彼らの脳裏には、故郷の家族や恋人のことがよぎっているに違いなかった。
「別に王国のため、私のために戦えとは言いません。あなた達はあなた達の故郷のために戦うべきなのです」
兵士たちの中で、何人かの目つきが変わる。自分たちで故郷を守らなければならないと言う火がついたのだ。しかし大部分はうつむいたままだった。戦闘経験のない新兵である彼らは、自分たちが魔王軍や魔物と戦い勝てるとは思えないのだろう。
生存本能を考えれば当然のことだ。だからその本能をくすぐってやろう。
「故郷を守るためとはいえ、あなた達をタダで使うつもりはありません。ちゃんと褒美は考えています」
私は持ってきた革袋を取り出し、中から一枚取り出して見せた。
小さな歓声とともに、四十の瞳が私の指先に吸い込まれるように集まる。
私がつまむ黄金色の物体は、ピカピカに磨き上げられた金貨だった。
ここで暮らす支度金として、お父様にもらった金貨だ。それも貴族が国家に税金を納める時に用いる大金貨で用意してもらった。
「これ一枚で、優に三年は遊んで暮らせますよ」
驚きの声とともに、生唾を飲み込む音が聞こえた。
二十人が一心不乱に黄金を見つめている。
「働きに応じて褒美を出します、大手柄を立てれば、この金貨はあなた達のものです」
私の言葉に兵士たちは色めきたった。
黄金とは不思議だ。ただの綺麗な金属でしかないのだが、多くの人の心を惹きつける。
見せびらかすように金貨を左右に振ると、全員の視線が一斉に動く。
さらに袋から金貨をつかめるだけつかみ、見せびらかす。そしてよく見えるように、ひとりひとり鼻先にまで近づけて見せて回った。
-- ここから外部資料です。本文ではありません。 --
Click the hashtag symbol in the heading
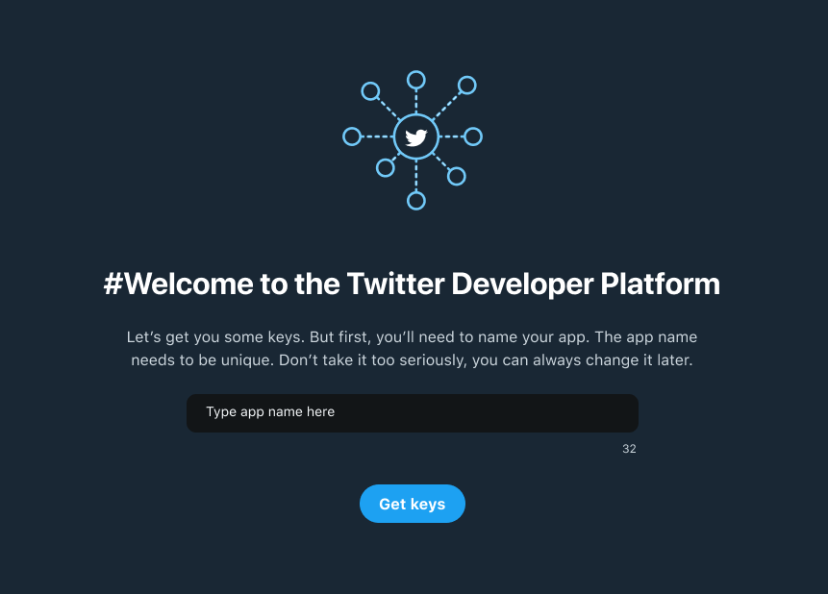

こうすることで、黄金の臭いをかがせることができるらしい。
もちろん黄金に臭いなんて存在しないが、心で臭いをかがせることが重要らしい。
以前、旅で知り合った商人がやっていた手だ。
金のためなら何でもする最低の商人だったが、人を動かす手法に関してだけは長けていた。
商人いわく、金と脅しで動かない人間はいないと言う。
黄金に取りつかれた人間の言葉だが、ある程度は真実なのだろう。事実兵士たちの目は明らかに変わっていた。
故郷を守るという大義に、黄金の魔力。
正義だけで人は動けず、欲にかられる人間はここぞと言う時にもろい。二つが合わさることで、一つの力となる。
ようやく兵士たちをまとめることが出来たが、これで二歩目。次は実戦だ。
ここまでは事前に計画を練っていたことだが、ここから先はさすがに思い通りとはいかないだろう。
うまくやれるか自分でも分からない。
だがやるしかない。人々を救うにはそれしかないのだ。